After launching, we struggled hard to get users. Zachery had to use the few $10 Starbucks cards he had to incentivise people to sign up. To stand a chance to win these cards, students had to review professors and courses on our platform.
The first semester, I spent hours seeding it with data. Much of these data were sprawled around dozens of Google sheets and documents. It was a terrible way to compile reviews of professors and courses. One could never be sure if it’s veracity or relevance (courses change curriculum and professors regularly)
Once there were enough seed data, the site looked livelier. It wasn’t so empty like a ghost town, which people would have naturally avoided. Together with the Starbucks card campaign, we managed to hustle our way to 200 cumulative reviews. 150 were from actual users. Not too bad for a one month long MVP.
As the weeks went by, we had classes. But in our spare time, we worked on it further. Zachery made improvements to the UI, and I did the same for the backend. We also explored opportunities to grow the team and increase our visibility. That would ensure our platform would eventually become self sustaining.
We had to experiment a lot to figure out what worked. It wasn’t easy and there’s many more stories to tell. But I’ll leave this for another post.
Today, we reaped the fruit of our labours unexpectedly. To most people, it wouldn’t mean much. Heck, my friends even wondered why I was doing charity. I accepted their chiding.

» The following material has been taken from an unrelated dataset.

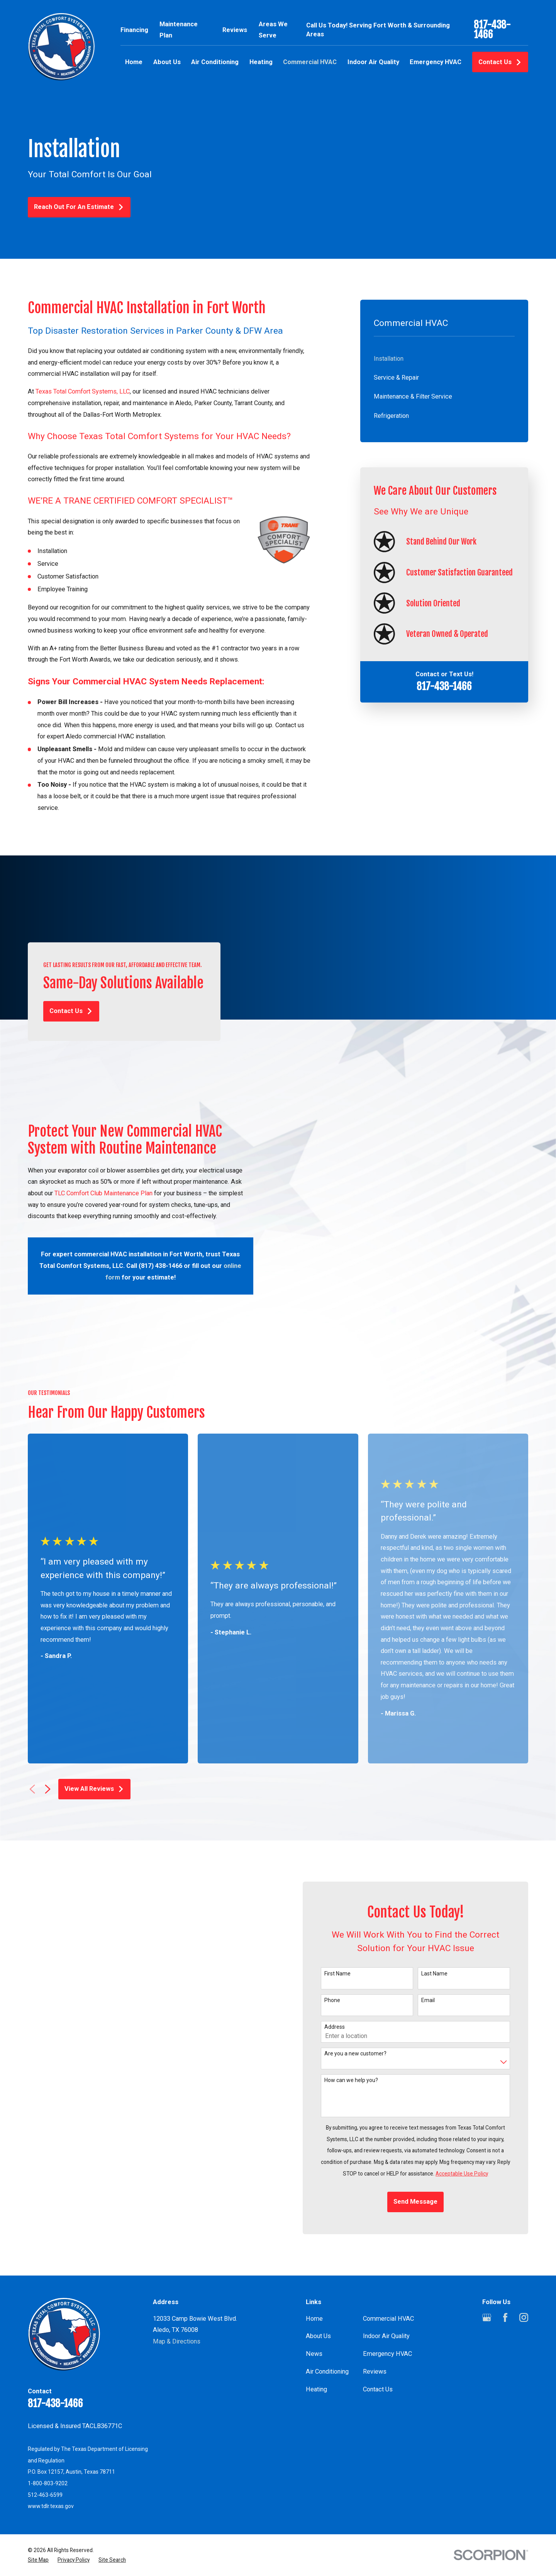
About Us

I only knew I wished this platform existed when I was a freshman. That it could also be a community of people I loved hanging out with. It wasn’t apparent straight away. But over time, I realised I enjoyed working with my team very much. There’s no politics. The only pure intentions we have is to grow the project and benefit the community. In addition, we wanted anyone who came aboard to help to grow together as well. And we made it happen.
Earlier, we had a meeting with our college’s student association. We talked about many things. Nearer to the end of the discussion, one of the committee members said something in a sincere tone. It’s something I don’t think I’ll easily forget now.
"It's heart warming to see students helping each other in another way – building an app to build the community"
I paraphrased it a little bit the idea is there. The payoffs for sticking to our passion came unexpectedly. It’s not in the forms you thought it was — money or prestige. It was gratitude and the impact we made.
At times I feel sad I couldn’t make some money from this — we are still running a loss from paying for servers. And it’s burdening my financial situation, but I’ll figure something out soon. Fingers crossed.